== Task to carry out ==
When you reach the line containing "Given: Click the 安装(I) install button", begin copying exactly, and keep going through the last line of the records below, copying nothing before it.

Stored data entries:
┏━━
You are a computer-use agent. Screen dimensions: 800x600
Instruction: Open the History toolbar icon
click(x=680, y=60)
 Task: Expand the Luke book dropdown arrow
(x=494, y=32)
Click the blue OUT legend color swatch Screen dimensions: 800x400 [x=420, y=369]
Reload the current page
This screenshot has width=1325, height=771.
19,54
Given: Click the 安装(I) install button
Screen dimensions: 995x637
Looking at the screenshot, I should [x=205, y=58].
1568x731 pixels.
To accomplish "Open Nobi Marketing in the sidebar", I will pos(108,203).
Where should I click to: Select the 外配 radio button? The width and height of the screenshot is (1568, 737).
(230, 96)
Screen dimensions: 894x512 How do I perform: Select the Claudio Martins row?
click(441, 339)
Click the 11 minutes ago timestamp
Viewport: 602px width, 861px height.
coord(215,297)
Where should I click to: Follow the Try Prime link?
┗━━
== Output of the task ==
Given: Click the 安装(I) install button
Screen dimensions: 995x637
Looking at the screenshot, I should [x=205, y=58].
1568x731 pixels.
To accomplish "Open Nobi Marketing in the sidebar", I will pos(108,203).
Where should I click to: Select the 外配 radio button? The width and height of the screenshot is (1568, 737).
(230, 96)
Screen dimensions: 894x512 How do I perform: Select the Claudio Martins row?
click(441, 339)
Click the 11 minutes ago timestamp
Viewport: 602px width, 861px height.
coord(215,297)
Where should I click to: Follow the Try Prime link?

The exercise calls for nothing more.